Department of Physics and Astronomy, Institute for Quantum Computing, University of Waterloo, Waterloo, Ontario, Canada N2L3G1.
Nat Commun. 2016 May 20;7:11712. doi: 10.1038/ncomms11712.
Quantum key distribution (QKD) allows for communication with security guaranteed by quantum theory. The main theoretical problem in QKD is to calculate the secret key rate for a given protocol. Analytical formulas are known for protocols with symmetries, since symmetry simplifies the analysis. However, experimental imperfections break symmetries, hence the effect of imperfections on key rates is difficult to estimate. Furthermore, it is an interesting question whether (intentionally) asymmetric protocols could outperform symmetric ones. Here we develop a robust numerical approach for calculating the key rate for arbitrary discrete-variable QKD protocols. Ultimately this will allow researchers to study 'unstructured' protocols, that is, those that lack symmetry. Our approach relies on transforming the key rate calculation to the dual optimization problem, which markedly reduces the number of parameters and hence the calculation time. We illustrate our method by investigating some unstructured protocols for which the key rate was previously unknown.
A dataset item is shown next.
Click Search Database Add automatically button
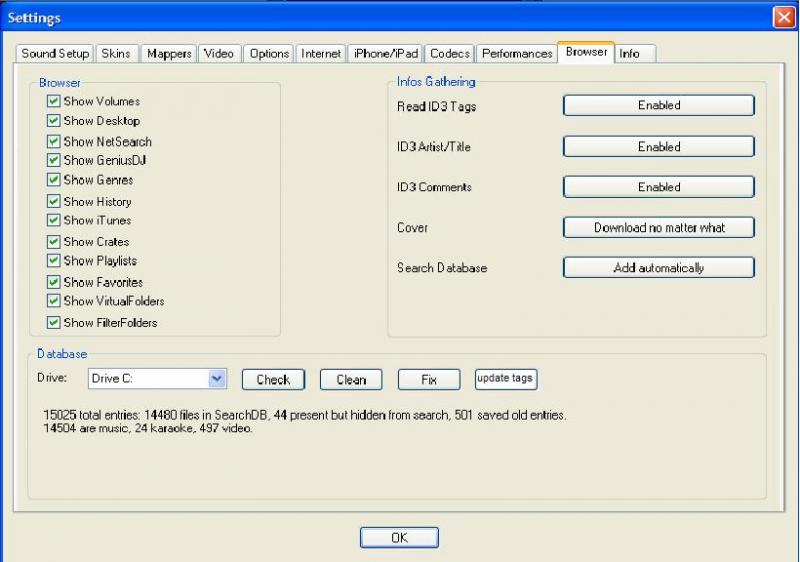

量子密钥分发(QKD)允许通过量子理论保证的安全性进行通信。QKD 的主要理论问题是为给定协议计算密钥速率。对于具有对称性的协议,已知分析公式,因为对称性简化了分析。但是,实验不完美会破坏对称性,因此难以估计不完美对密钥速率的影响。此外,一个有趣的问题是(有意)不对称协议是否可以胜过对称协议。在这里,我们开发了一种用于计算任意离散变量 QKD 协议密钥速率的稳健数值方法。最终,这将允许研究人员研究“非结构化”协议,即那些缺乏对称性的协议。我们的方法依赖于将密钥速率计算转换为对偶优化问题,这显著减少了参数的数量,从而减少了计算时间。我们通过研究以前未知密钥速率的一些非结构化协议来说明我们的方法。